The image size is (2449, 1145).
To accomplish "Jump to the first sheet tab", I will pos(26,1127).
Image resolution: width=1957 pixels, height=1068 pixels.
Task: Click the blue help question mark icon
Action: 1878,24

□ □ □ □

> _Problem to solve_
The answer must contain every line of the material, unchanged.

> _Answer section_
The image size is (2449, 1145).
To accomplish "Jump to the first sheet tab", I will pos(26,1127).
Image resolution: width=1957 pixels, height=1068 pixels.
Task: Click the blue help question mark icon
Action: 1878,24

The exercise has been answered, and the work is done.